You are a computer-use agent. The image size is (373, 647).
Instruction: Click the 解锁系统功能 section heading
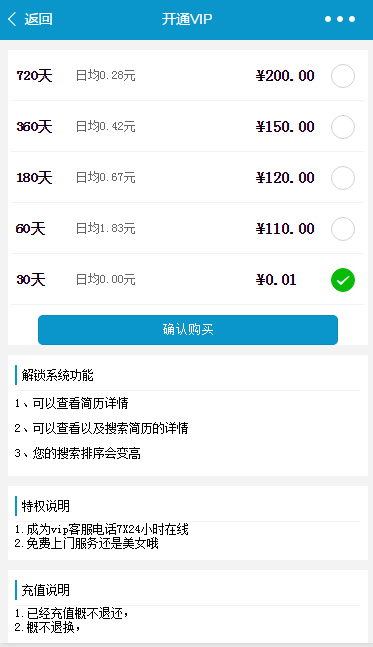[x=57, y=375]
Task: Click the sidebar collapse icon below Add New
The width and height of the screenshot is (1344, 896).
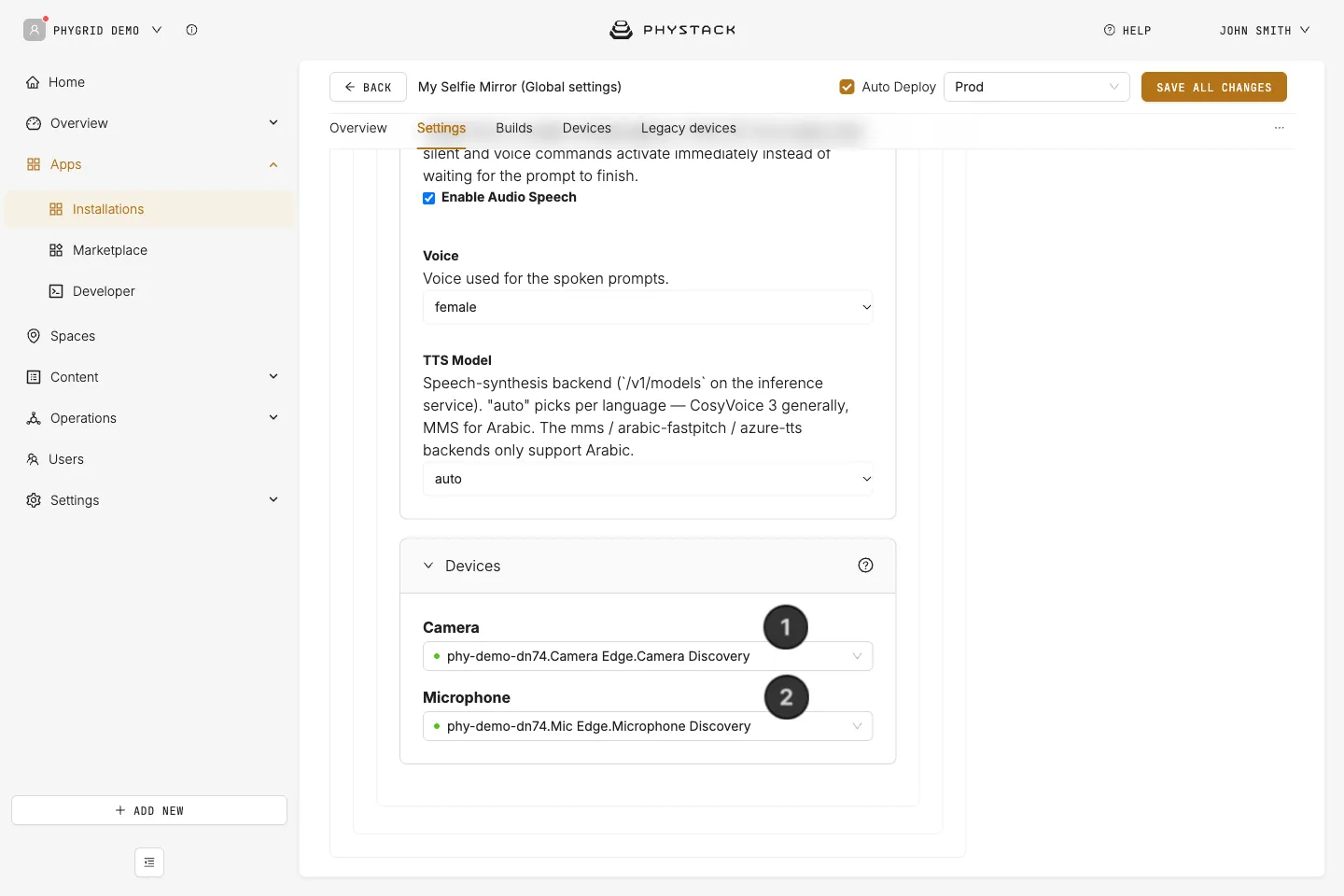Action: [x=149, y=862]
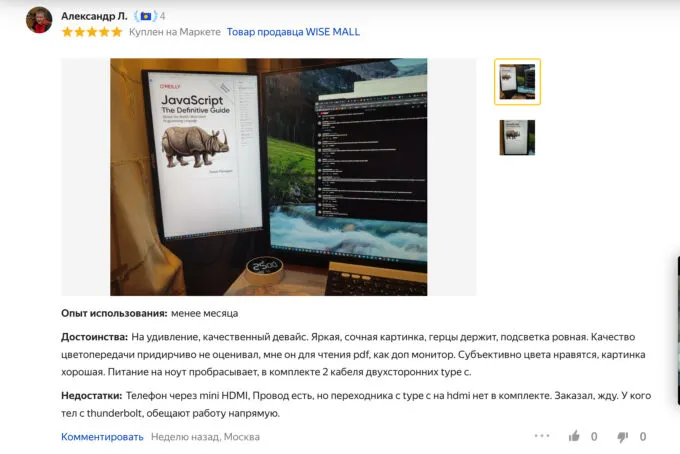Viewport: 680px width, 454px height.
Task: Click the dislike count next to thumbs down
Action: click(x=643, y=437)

───

* Requirement
Make an exact copy of the records above. Keep out every picture.

* Written solution
You are a computer-use agent. The image size is (373, 647).
Instruction: Click the 解锁系统功能 section heading
[x=57, y=375]
Task: Click the sidebar collapse icon below Add New
The width and height of the screenshot is (1344, 896).
Action: [x=149, y=862]
Viewport: 680px width, 454px height.
Task: Click the dislike count next to thumbs down
Action: click(x=643, y=437)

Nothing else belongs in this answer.